Unit 6: Transcendentalism and Immigration

Below is my Unit vision and goals for Unit 6, which starts in January. History is so great to teach.

“Most of this year we have been looking at the successes of the American experiment. This unit, we begin to explore dissonance. In looking at Transcendentalism, students can begin to see that by having the freedoms given in the Constitution, many opinions can arise. The transcendentalists challenge the status quo of thinking as well as the actions that form out of that thinking. Here, I hope that students, too, can see that value in pushing back, challenging the status quo, and thinking for themselves (with evidence, of course!). As this unit is the first to kick off 2018, I hope it sets a good tone in critical thinking, questioning, speaking, and writing.

The Transcendentalists

The second half of the unit involves early U.S. immigration.
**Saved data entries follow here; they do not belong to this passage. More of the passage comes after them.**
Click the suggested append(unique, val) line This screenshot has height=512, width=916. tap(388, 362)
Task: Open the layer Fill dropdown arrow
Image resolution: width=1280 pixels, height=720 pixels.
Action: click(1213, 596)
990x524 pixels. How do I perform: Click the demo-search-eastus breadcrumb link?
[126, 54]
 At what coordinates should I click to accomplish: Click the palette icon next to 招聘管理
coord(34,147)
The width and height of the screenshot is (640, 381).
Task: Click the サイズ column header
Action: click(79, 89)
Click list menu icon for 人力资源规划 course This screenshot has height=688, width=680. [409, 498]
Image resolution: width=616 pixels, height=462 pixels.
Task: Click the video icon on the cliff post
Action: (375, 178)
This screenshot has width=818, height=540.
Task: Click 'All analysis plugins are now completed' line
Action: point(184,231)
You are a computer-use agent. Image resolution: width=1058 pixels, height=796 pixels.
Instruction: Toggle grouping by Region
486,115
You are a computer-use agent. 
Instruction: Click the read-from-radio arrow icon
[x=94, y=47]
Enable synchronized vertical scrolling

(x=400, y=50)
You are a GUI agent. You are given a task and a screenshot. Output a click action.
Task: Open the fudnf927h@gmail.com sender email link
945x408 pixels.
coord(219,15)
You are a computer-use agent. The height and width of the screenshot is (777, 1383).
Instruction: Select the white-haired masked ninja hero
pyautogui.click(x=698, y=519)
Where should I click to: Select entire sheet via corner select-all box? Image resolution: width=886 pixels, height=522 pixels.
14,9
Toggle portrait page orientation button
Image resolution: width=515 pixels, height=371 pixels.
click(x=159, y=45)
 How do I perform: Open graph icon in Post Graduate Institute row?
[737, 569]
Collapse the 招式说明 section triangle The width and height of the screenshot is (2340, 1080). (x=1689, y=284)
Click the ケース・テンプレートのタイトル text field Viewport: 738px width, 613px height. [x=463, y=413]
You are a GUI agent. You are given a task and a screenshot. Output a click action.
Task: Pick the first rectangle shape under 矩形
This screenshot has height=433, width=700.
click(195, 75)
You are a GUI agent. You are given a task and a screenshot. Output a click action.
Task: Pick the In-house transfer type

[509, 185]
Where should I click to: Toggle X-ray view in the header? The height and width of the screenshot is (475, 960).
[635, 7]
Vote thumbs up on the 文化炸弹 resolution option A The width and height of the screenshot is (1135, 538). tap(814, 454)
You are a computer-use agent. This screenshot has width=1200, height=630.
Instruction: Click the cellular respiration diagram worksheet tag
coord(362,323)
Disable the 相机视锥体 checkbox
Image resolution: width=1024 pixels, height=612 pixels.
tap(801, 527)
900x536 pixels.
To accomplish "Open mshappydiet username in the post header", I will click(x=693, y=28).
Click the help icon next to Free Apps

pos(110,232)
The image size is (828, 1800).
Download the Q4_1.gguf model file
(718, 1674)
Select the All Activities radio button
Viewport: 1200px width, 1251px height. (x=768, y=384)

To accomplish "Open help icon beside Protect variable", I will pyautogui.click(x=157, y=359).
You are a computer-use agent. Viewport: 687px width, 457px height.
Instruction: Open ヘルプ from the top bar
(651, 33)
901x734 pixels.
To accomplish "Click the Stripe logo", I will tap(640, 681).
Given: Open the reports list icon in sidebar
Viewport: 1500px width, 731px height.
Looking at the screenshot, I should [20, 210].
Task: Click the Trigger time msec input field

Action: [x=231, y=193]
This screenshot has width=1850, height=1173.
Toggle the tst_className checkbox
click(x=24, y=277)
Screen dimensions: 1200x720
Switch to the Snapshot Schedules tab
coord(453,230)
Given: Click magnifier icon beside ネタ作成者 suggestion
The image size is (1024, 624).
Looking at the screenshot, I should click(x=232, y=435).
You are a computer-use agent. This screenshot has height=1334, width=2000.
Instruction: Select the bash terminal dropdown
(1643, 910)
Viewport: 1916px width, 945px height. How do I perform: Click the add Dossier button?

Another area that amplifies dissonance within U.S. history, I hope that students can see and make parallels from early immigrant experiences to their own. In learning about the Irish and Italians in particular, conversations will center around questions like “What does ‘being white’ really mean?” “How can immigrants be seen as a threat?” Why can immigrants help a country?” and other thought-provoking questions. This unit will also illuminate one of our other C’s for my class: Complexity. In learning about varying viewpoints in thinking, as well as immigration, students can see that the past is a little more complicated that it is sometimes made out to be. During this unit, students will engage in Socratic seminar to further their discussion on complicated issues, students will create their own questions to push their own reasoning, and students will write extensively using primary source documents to push their understanding of the past as it were, not as we have made it to be.”